Ohio legislators will soon consider giving the state’s bigger cities the legal right to organize open-air public drinking districts. So are government bodies in Las Vegas, Nevada, Lincoln, Nebraska, and other cities. Many of these cities point to the success of Beale Street and New Orleans’ Bourbon Street.
Wharton admits he only has vague notions of what new things will work on Beale or how to execute those ideas.
“That’s why they have folks who do this professionally, and that’s why it’s best not left up to me or others,” Wharton says. “We need professionals who know how to do this, and travel every day, and see what they’re doing in the world.”
Companies that do this kind of work will be front-runners in the hunt for a new Beale Street management firm. A deal to let the Beale Street merchants run the street was raised earlier this year but failed. Agee says they deserve a shot to manage their bread and butter.
“There are people here who could run the street better than anyone they could bring in,” Agee says. “Bring someone else in, and they’re going to get paid. If we did it, it’d be a glass box — everything would be aboveboard, and it would wipe out the middleman.”
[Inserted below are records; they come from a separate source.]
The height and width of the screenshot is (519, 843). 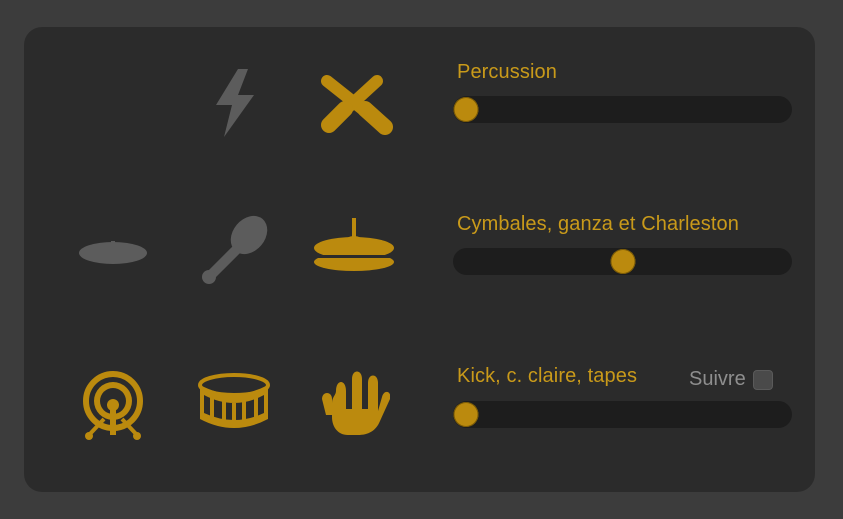 What do you see at coordinates (622, 414) in the screenshot?
I see `kick-snare-claps-slider` at bounding box center [622, 414].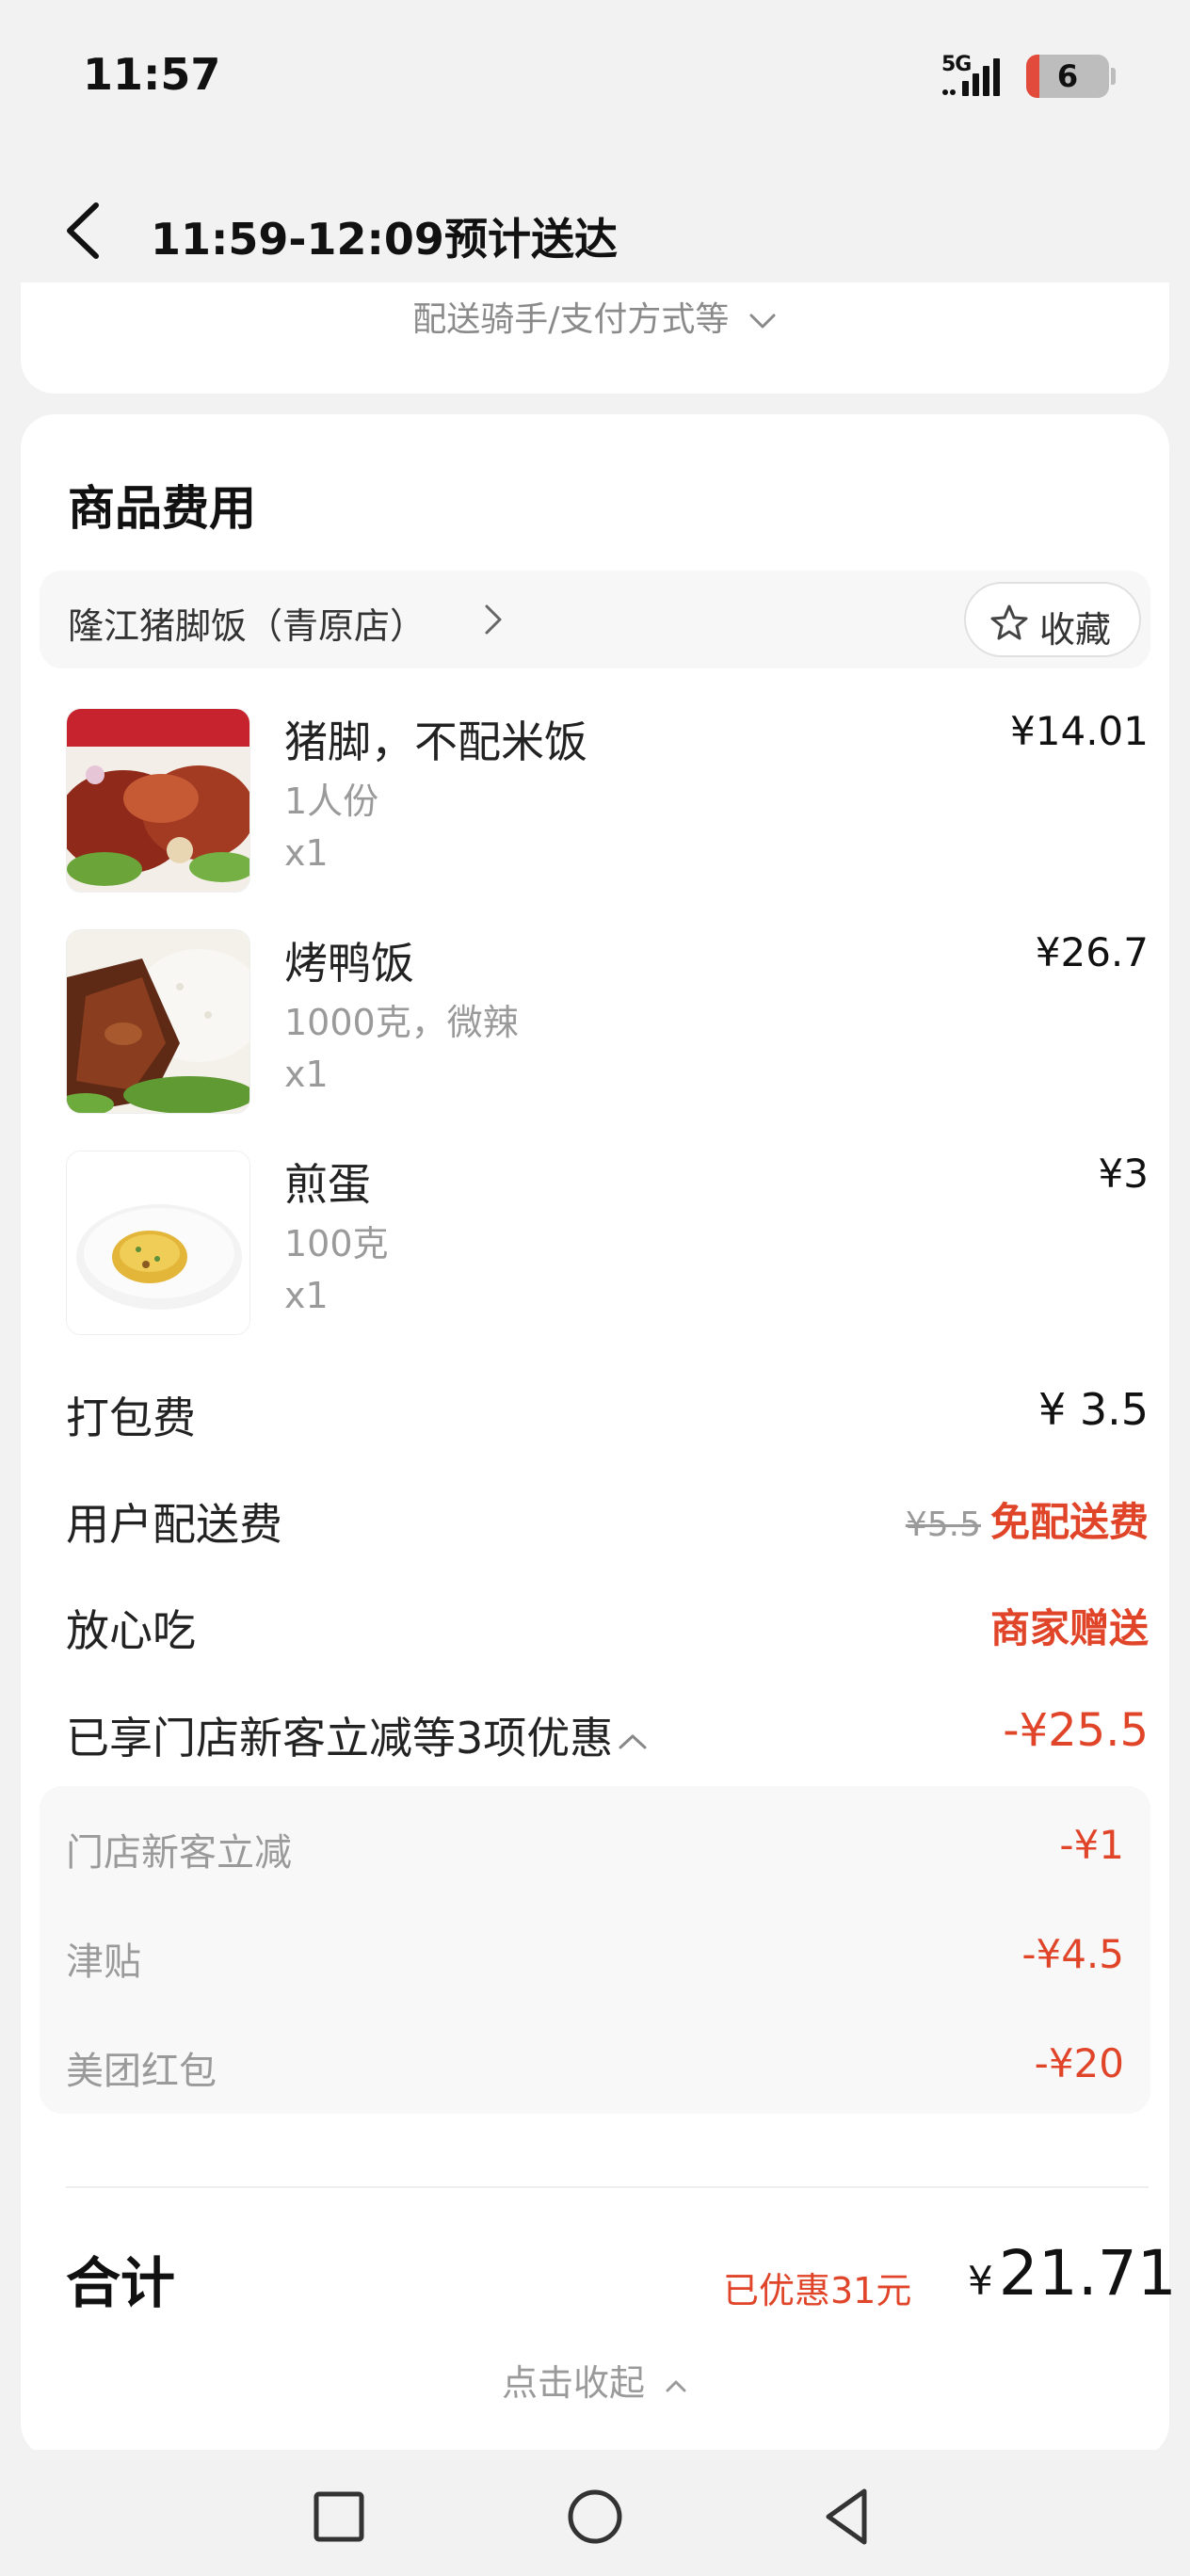 This screenshot has height=2576, width=1190. I want to click on merchant-gift-label: 商家赠送, so click(1069, 1628). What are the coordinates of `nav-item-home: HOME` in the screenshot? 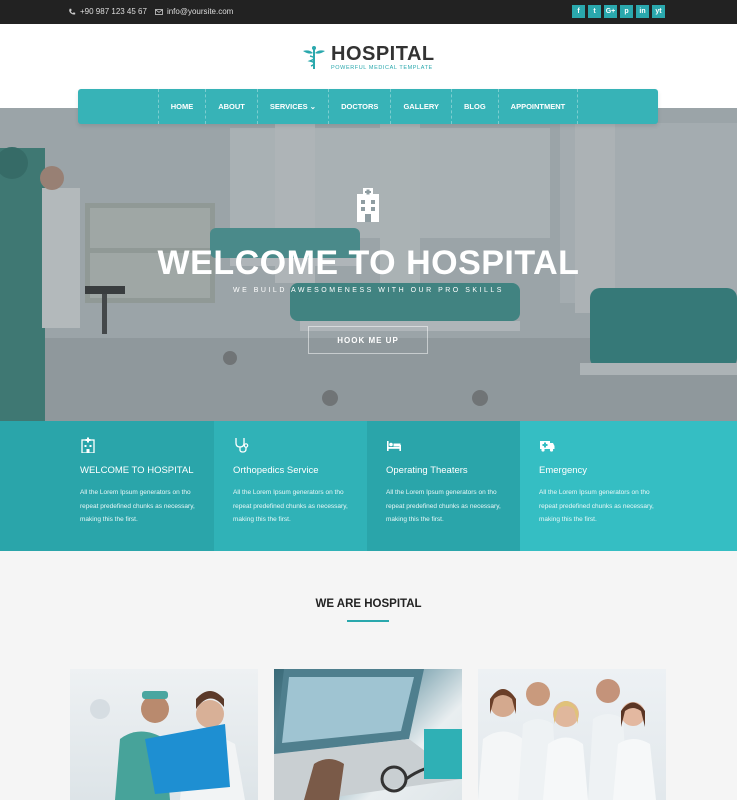 It's located at (182, 106).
City council member Lee Harris says he’d like a quasi-public, not-for-profit organization like the Downtown Memphis Commission or the Memphis Convention & Visitors Bureau to manage Beale Street. He does not want another for-profit company to get a long lease.
“The interests of those parties are sometimes incompatible with those of the city,” Harris says. “[Private organizations] want to risk-seek and swing for the fences, and I don’t think that works in most cases.”
But a new Beale manager may, indeed, already be on Beale. Wharton says he is in talks with the Memphis Grizzlies about a possible management deal. He says nothing is finalized and won’t be until the city council has their say and a vote.
“The destiny of Beale Street and the destiny of the Grizzlies are inextricably tied together,” Wharton says. “It’s only natural that we talk long and hard with them, and we’re definitely interested in that.”
The Grizzlies organization did not make anyone available for questions on the topic. But Grizzlies and FedExForum COO Jason Wexler sent a statement: “In our discussion with the city and mayor, we have expressed our interest in participating in the continued visioning for Beale Street and Downtown. We understand how important Beale Street is to Memphis, and as a key stakeholder in Downtown, we want to be part of the process.”
Aside from the behind-the-scenes legal battles, most agreed that there’s not much wrong with Beale Street the way it is right now. Visitors can usually find something they like, whether it’s daytime tourist shopping or late-night partying and dancing. The merchants make money. The city has an ace in the hole for tourism and conferences. And the Memphis economy has a strong tourist engine.
“Beale Street is a success right now, where it sits,” Harris says. “It is successful and stable, and we need an operator down there who knows what they’re doing. Beale Street needs a steady hand.”